Passage for review:
▼
Authors: S Malarvizhi

Abstract: Financial statement manipulation continues to undermine the reliability of corporate reporting, while conventional ratio-based detection tools remain largely backward-looking and often insensitive to behaviour-driven precursors. This study proposes a behaviourally enriched, explainable machine learning framework that integrates traditional accounting indicators with managerial and disclosure-based proxies to improve manipulation risk screening. Using a multi-year firm-year panel (2016–2023) of listed non-financial companies, the study constructs a binary manipulation label and develops two benchmark models (Beneish-style screening and logistic regression) alongside ensemble learning models (random forest, XGBoost, and LightGBM). Model evaluation emphasises imbalanced-class robustness using ROC–AUC, precision, recall, F1-score, and confusion-matrix diagnostics. Empirically, behavioural enrichment improves discrimination by approximately 4–7 percentage points in ROC–AUC across models, and the best-performing LightGBM specification achieves Accuracy = 0.95, Precision = 0.92, Recall = 0.90, F1 = 0.91, and ROC–AUC = 0.98. Relative to the logistic baseline, false negatives decline from 56 to 18 (≈68% reduction), strengthening audit-relevant sensitivity. To ensure audit usability, the framework embeds SHAP-based explainability, revealing Earnings Pressure Index and Management Tone Score as dominant predictors alongside DSRI and AQI, thereby demonstrating that manipulation risk is strongly behaviour-linked rather than purely numerical. Overall, the study contributes an interpretable, early-warning analytics tool that improves both predictive performance and decision transparency for auditors, regulators, and governance stakeholders.
▲
Provided information:
▼
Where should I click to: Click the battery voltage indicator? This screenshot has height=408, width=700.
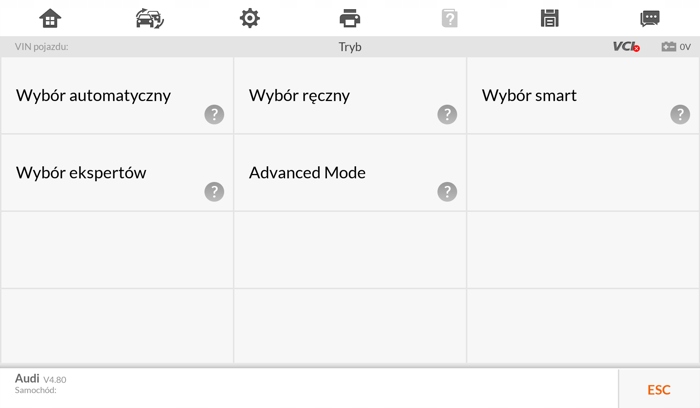pos(676,47)
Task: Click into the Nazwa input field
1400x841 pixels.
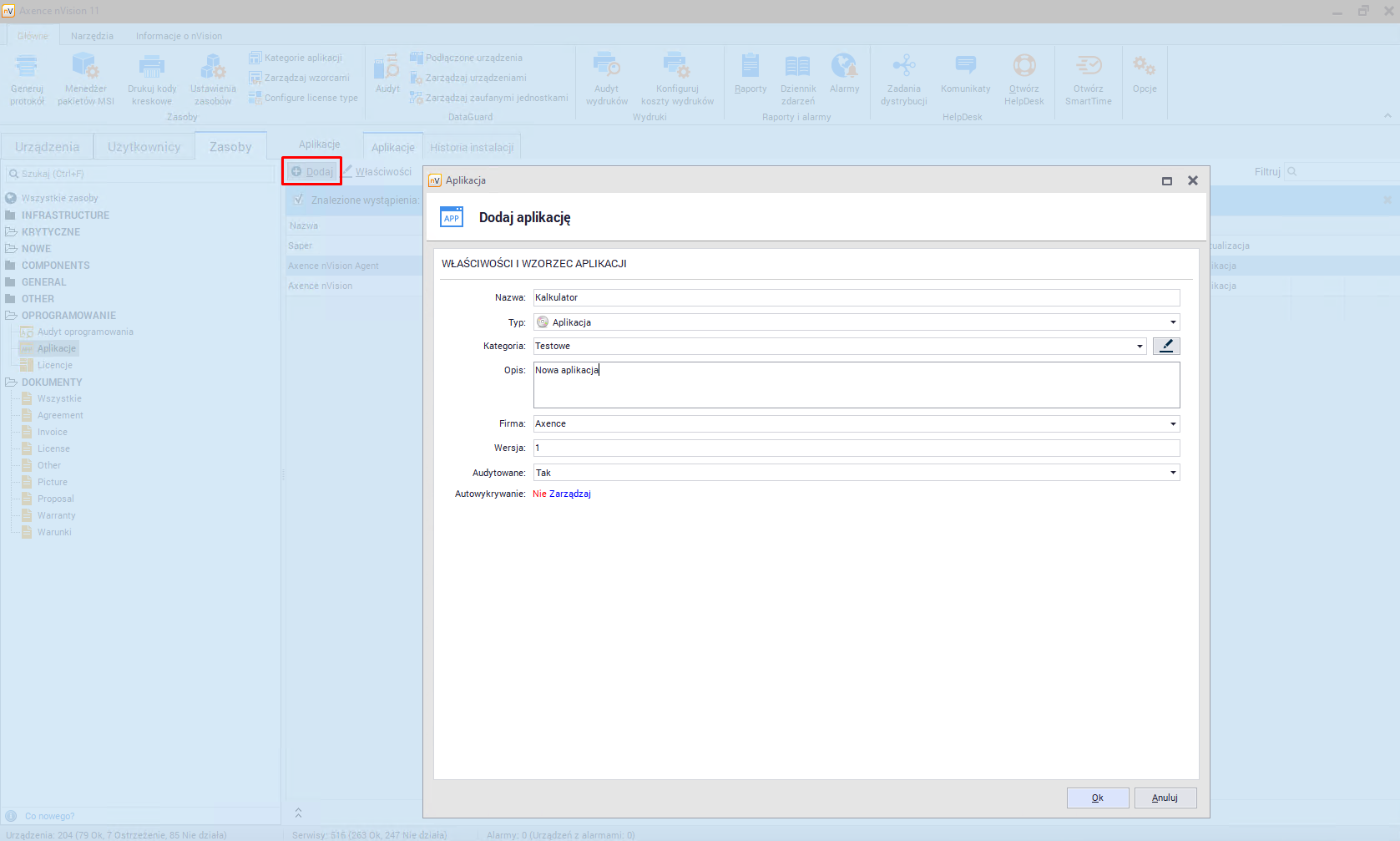Action: [x=856, y=297]
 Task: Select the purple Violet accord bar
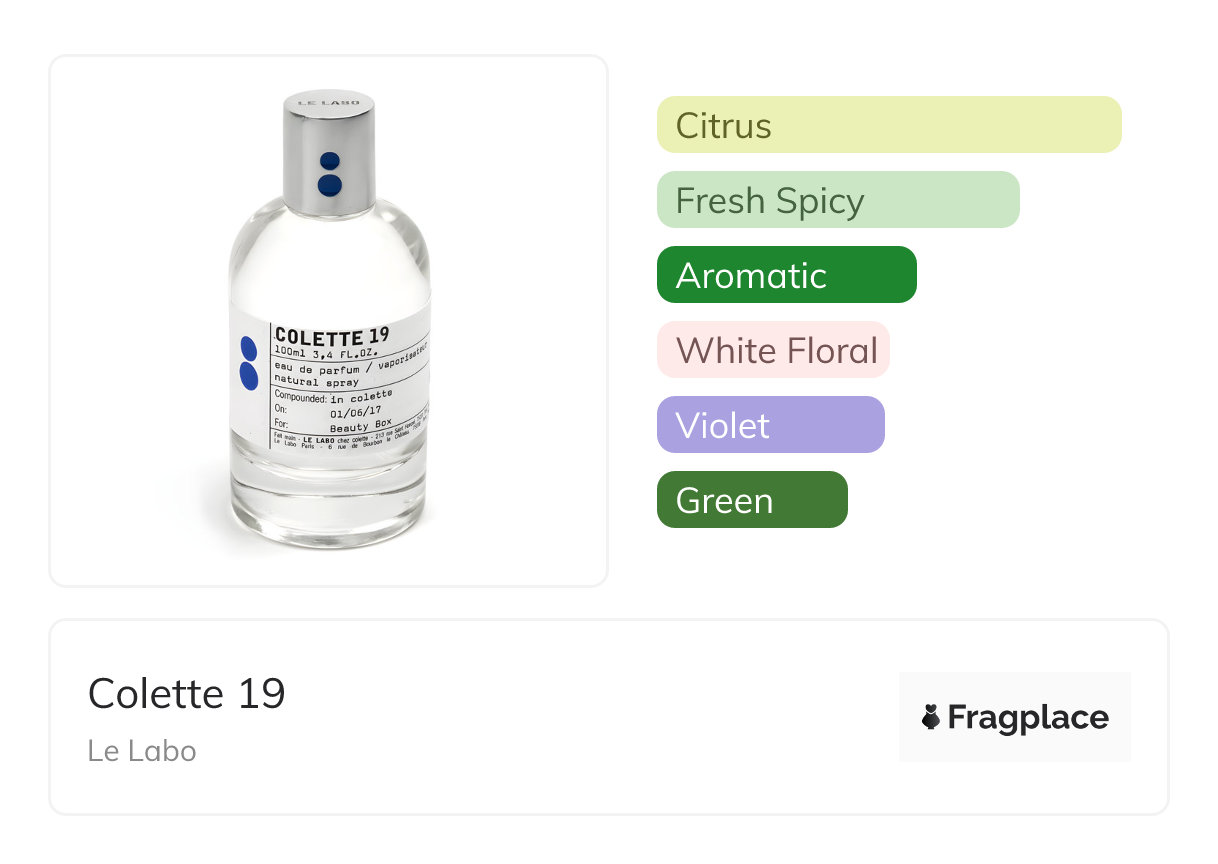770,425
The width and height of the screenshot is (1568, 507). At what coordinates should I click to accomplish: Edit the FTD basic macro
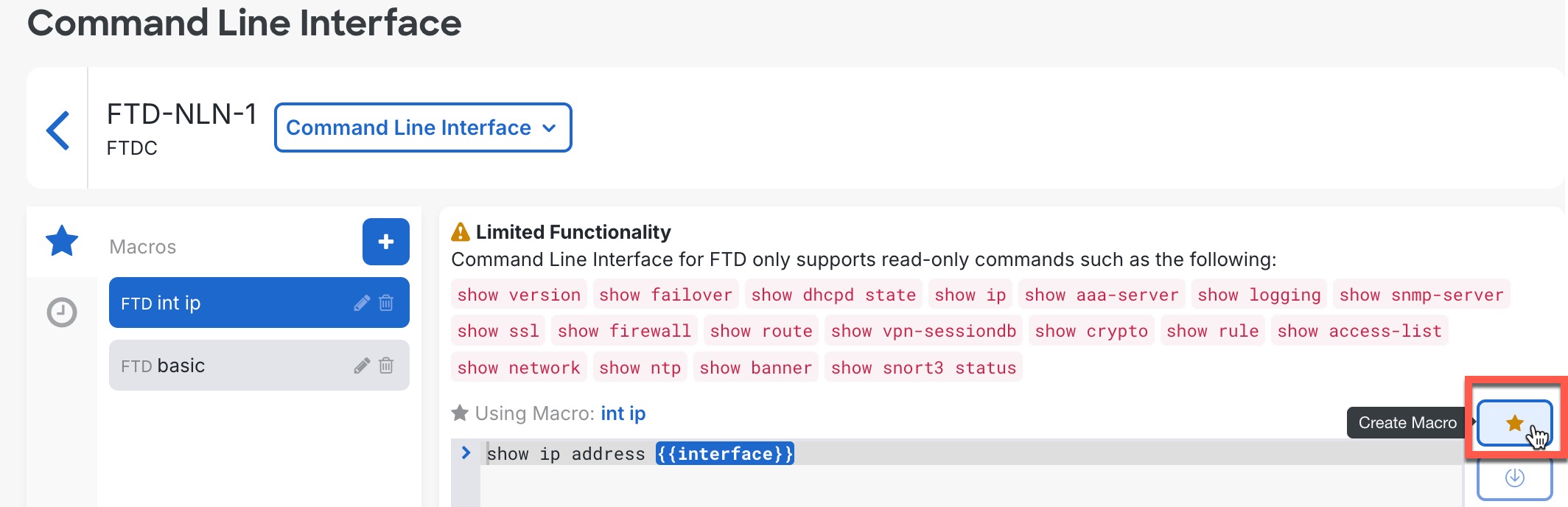pyautogui.click(x=362, y=365)
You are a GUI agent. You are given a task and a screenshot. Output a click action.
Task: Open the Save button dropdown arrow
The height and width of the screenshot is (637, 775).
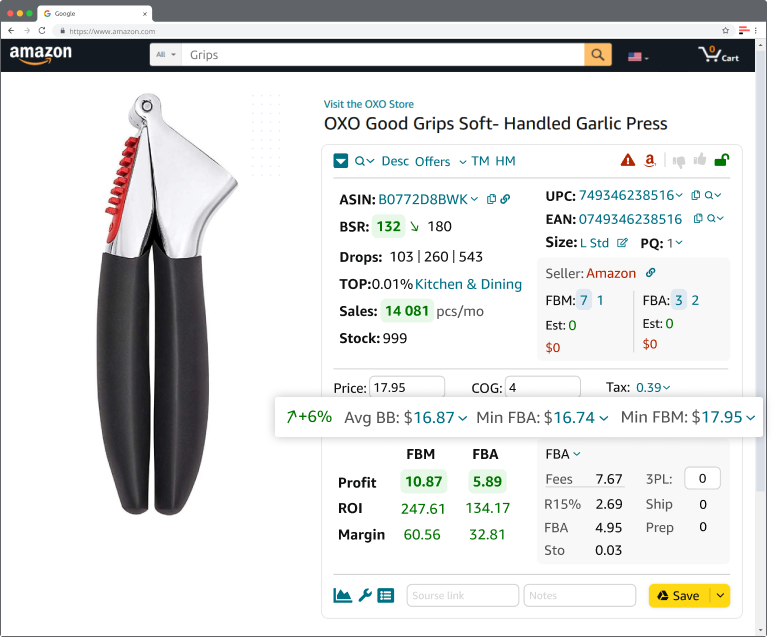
▲
Problem set:
• A. Answer these questions from the abstract on financial statement manipulation:
(i) What years does the firm-year panel cover?
(ii) Which model performed best, and what ROC–AUC did it reach?
(iii) Relative to the logistic baseline, how many false negatives did the framework cut?
• B. Turn the paragraph of the abstract on financial statement manipulation that begins "Abstract: Financial statement manipulation" into a short bulleted list that keeps its main facts.

Answers:
• A.
(i) 2016–2023.
(ii) LightGBM, with a ROC–AUC of 0.98.
(iii) False negatives fell from 56 to 18, about a 68% reduction.

• B.
- Problem: financial statement manipulation undermines corporate reporting, and ratio-based detection tools are backward-looking and often miss behaviour-driven precursors.
- Proposal: an explainable machine learning framework that combines accounting indicators with managerial and disclosure-based proxies.
- Data: a 2016–2023 firm-year panel of listed non-financial companies with a binary manipulation label.
- Models: Beneish-style screening and logistic regression as benchmarks, and random forest, XGBoost and LightGBM as ensemble models.
- Evaluation: ROC–AUC, precision, recall, F1-score and confusion-matrix diagnostics, with emphasis on imbalanced classes.
- Results: behavioural enrichment raises ROC–AUC by about 4–7 percentage points. LightGBM performs best (Accuracy 0.95, Precision 0.92, Recall 0.90, F1 0.91, ROC–AUC 0.98). False negatives fall from 56 to 18 (≈68%) against the logistic baseline.
- Explainability: SHAP shows Earnings Pressure Index and Management Tone Score as dominant predictors alongside DSRI and AQI, so manipulation risk is strongly behaviour-linked.
- Contribution: an interpretable early-warning tool for auditors, regulators and governance stakeholders.